The rest of the week, with the old man on afternoon shift, you get home to find him sipping Nescafé with his baton and cuffs on the sink. He runs his thumbnail across the ribs of the draining board with a clouded look on his face. You want to ask but you know he’ll tell you nothing and you respect him for it.
Demountable classrooms arrive at school. The wild boy is released without being charged. Somehow the old man seems mollified.

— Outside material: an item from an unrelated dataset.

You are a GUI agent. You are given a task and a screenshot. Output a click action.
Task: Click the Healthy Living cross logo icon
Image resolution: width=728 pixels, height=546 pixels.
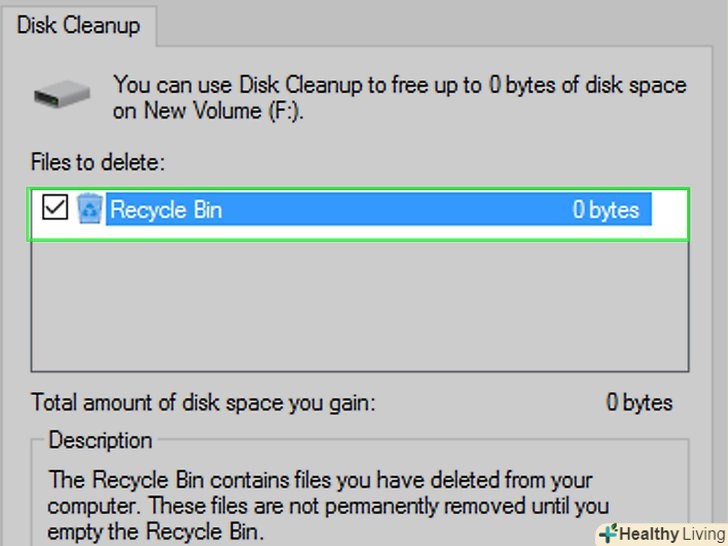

For the school social you gargle with Listerine, spray your hair with VO-5 and try to work up the guts to speak to the girl with the spoiled face, the one you haven’t stopped thinking about for weeks. The music is awful. A bunch of blackfellas on special release from the prison farm play Status Quo and AC/DC like it’s country and western and there’s a strange current in the gym that saps your resolve. Kids are acting weird. Someone sets off a rotten egg bomb and an hour later, when the air has cleared, two ambulancemen and your own father burst in as news rolls in a swell across the dancefloor that there’s a girl dead in the toilet. The lights come up. The band witters to a halt. As you file out with the others you see the old man emerge from the basement, cap askew, to search the crowd for you, and when he sees you his nod is curt and he’s gone again. Out in the carpark detectives pull in. You recognize the swagger. Your basketball mates are gone already, so you head home.